Untuk meringankan beban warga yang kehilangan tempat tinggal, pemerintah menjanjikan bantuan penanganan darurat, seperti subsidi sewa rumah, keringanan tagihan air dan listrik, serta program pembangunan dan perbaikan hunian secara masif.
Konteks Geologis Kolombia
Kolombia terletak di kawasan Ring of Fire (Cincin Api) Pasifik, berada di atas zona subduksi tempat Lempeng Nazca menunjam di bawah Lempeng Amerika Selatan. Kondisi geologis ini menjadikan Kolombia salah satu negara di Amerika Selatan dengan tingkat kerentanan seismik yang sangat tinggi. Gempa berkekuatan sedang hingga besar sering kali memicu tanah longsor dan kerusakan infrastruktur yang parah.
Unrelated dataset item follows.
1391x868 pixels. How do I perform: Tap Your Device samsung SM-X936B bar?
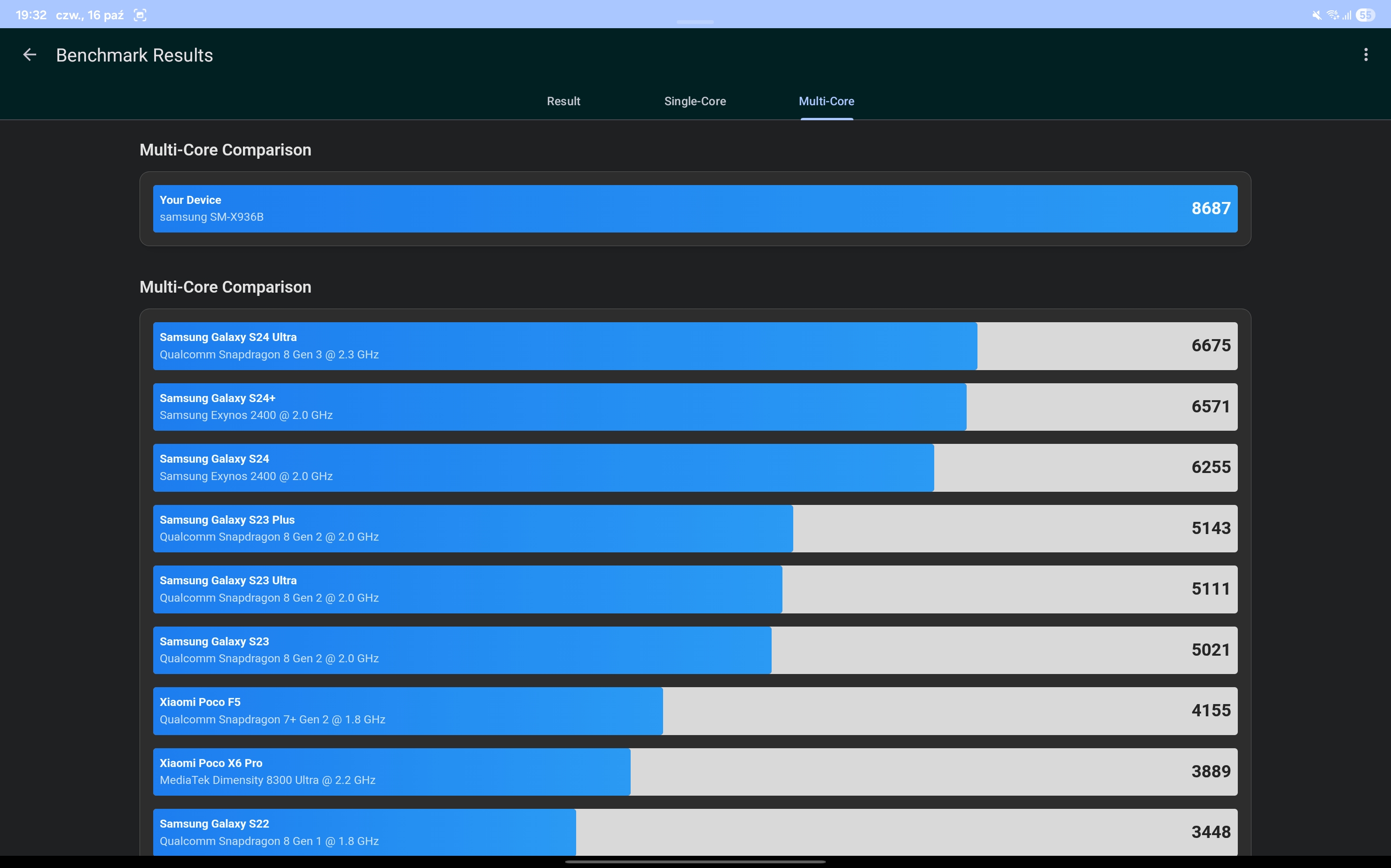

Salah satu bencana geologis paling membekas dalam sejarah negara ini adalah Gempa Armenia pada Januari 1999 yang mengguncang wilayah Sabuk Kopi (Eje Cafetero). Gempa bermagnitudo 6,2 tersebut menewaskan lebih dari 1.000 jiwa dan menghancurkan pusat perekonomian daerah. Respons sukses pemerintah saat itu melalui pembentukan Forec Fund kini menjadi acuan utama Presiden Abelardo de la Espriella dalam merancang mitigasi dan rekonstruksi darurat bagi warga terdampak gempa saat ini.